▶ [Requirement]: Extract every line from the records below that contains the word "office".

▶ [Dataset extract]:
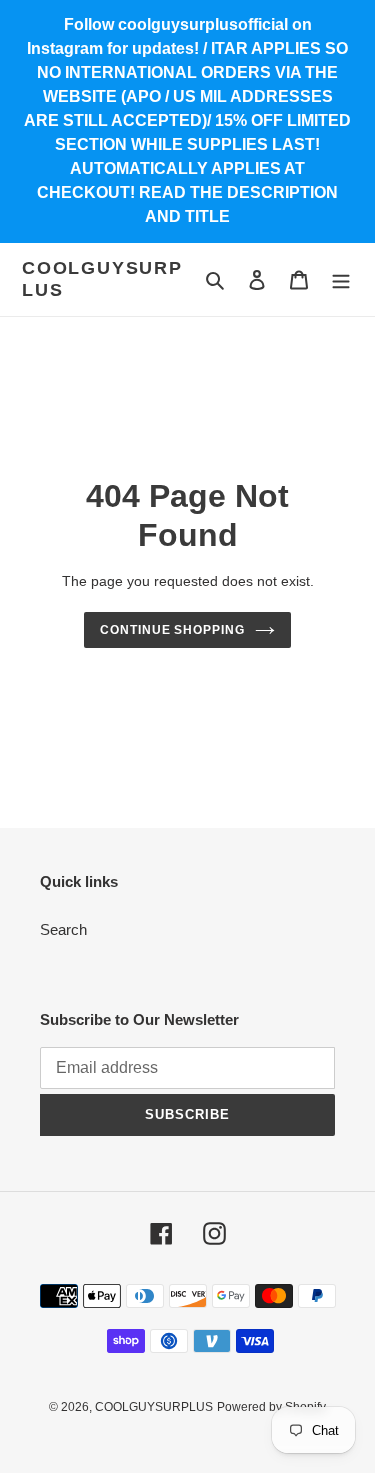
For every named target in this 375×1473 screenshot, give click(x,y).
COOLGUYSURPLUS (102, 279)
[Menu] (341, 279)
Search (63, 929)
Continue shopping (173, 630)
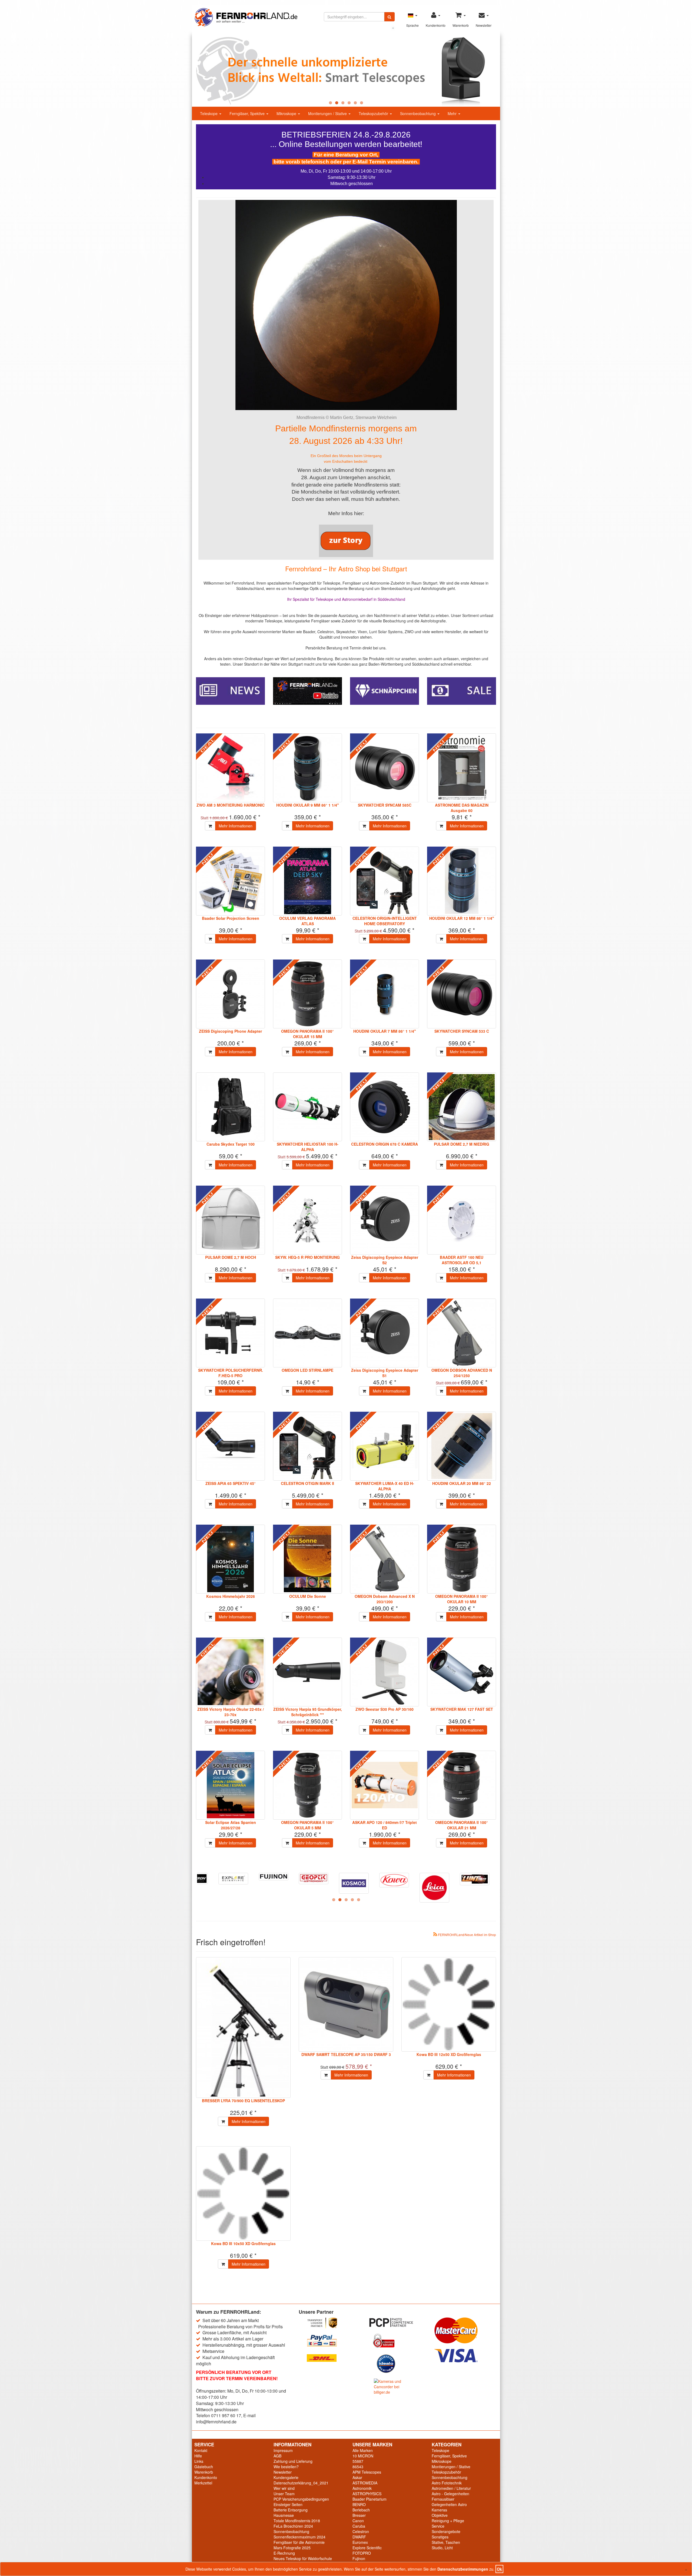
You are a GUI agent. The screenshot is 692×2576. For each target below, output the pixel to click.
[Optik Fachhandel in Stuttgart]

--

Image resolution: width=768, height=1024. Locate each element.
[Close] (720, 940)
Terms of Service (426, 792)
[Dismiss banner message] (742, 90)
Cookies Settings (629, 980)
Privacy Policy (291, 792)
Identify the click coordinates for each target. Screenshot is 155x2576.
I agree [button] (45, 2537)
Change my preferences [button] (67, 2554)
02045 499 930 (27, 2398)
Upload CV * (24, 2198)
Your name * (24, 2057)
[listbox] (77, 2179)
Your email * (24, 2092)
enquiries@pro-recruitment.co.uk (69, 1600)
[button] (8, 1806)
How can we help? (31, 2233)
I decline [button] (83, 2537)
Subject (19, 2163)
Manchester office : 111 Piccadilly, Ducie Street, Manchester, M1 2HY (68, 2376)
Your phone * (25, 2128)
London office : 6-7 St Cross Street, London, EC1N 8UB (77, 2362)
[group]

--

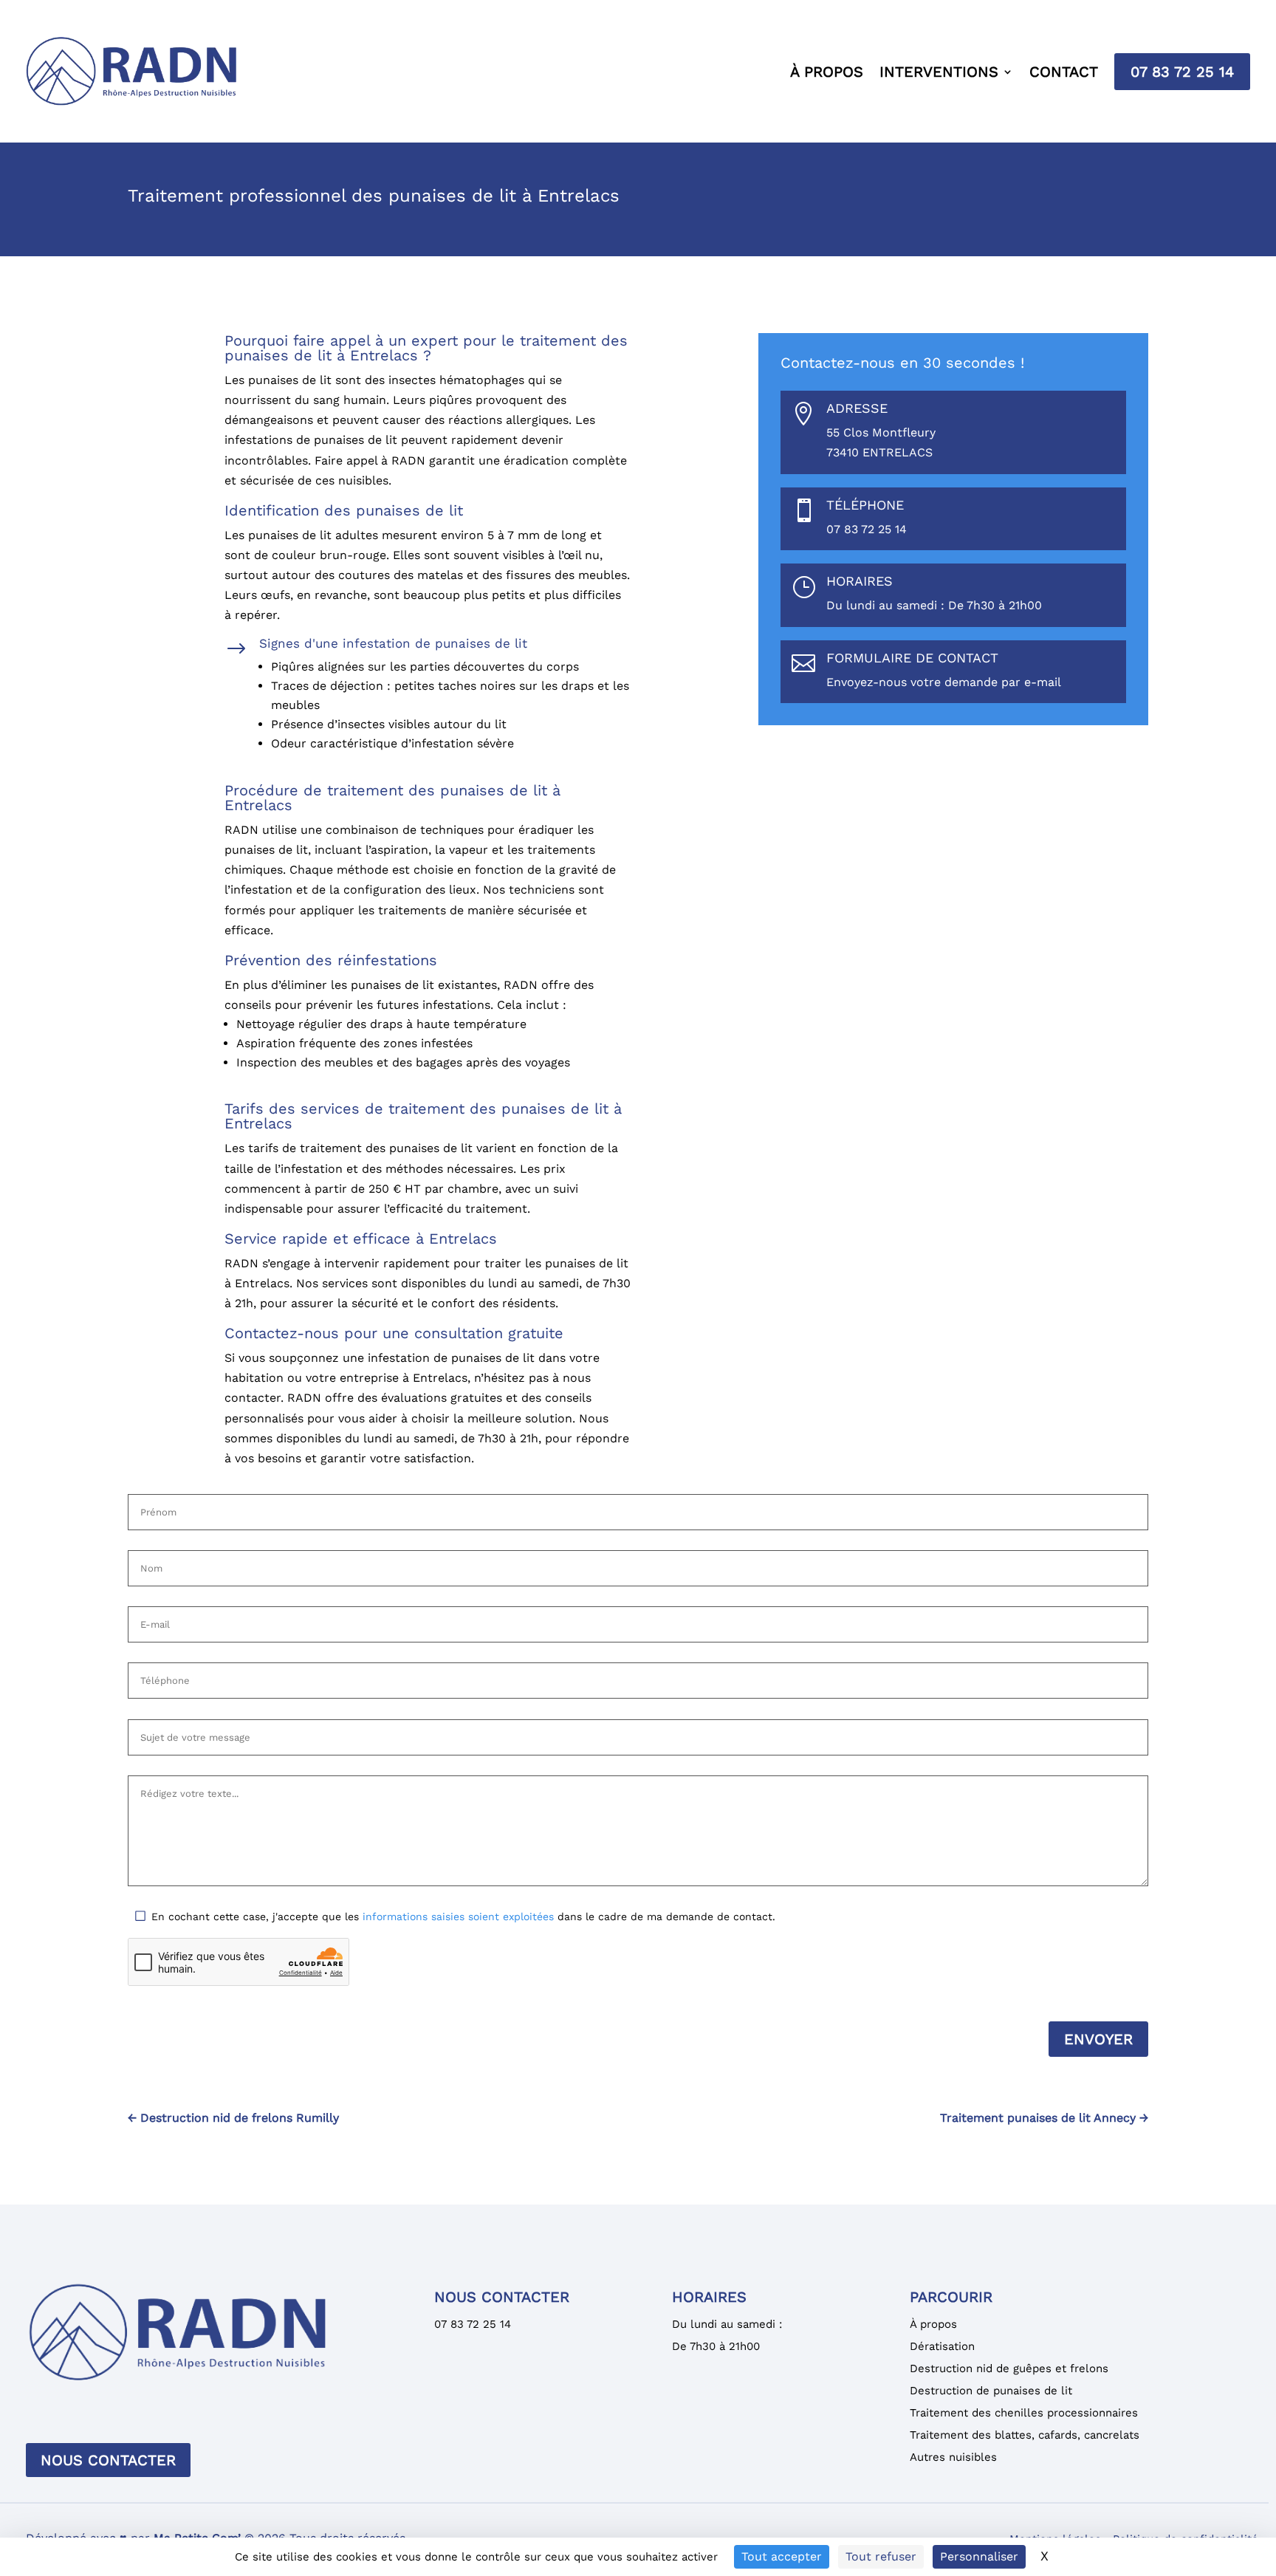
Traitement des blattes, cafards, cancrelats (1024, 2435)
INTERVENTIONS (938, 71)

▶ [Written response]:
Manchester office : 111 Piccadilly, Ducie Street, Manchester, M1 2HY (68, 2376)
London office : 6-7 St Cross Street, London, EC1N 8UB (77, 2362)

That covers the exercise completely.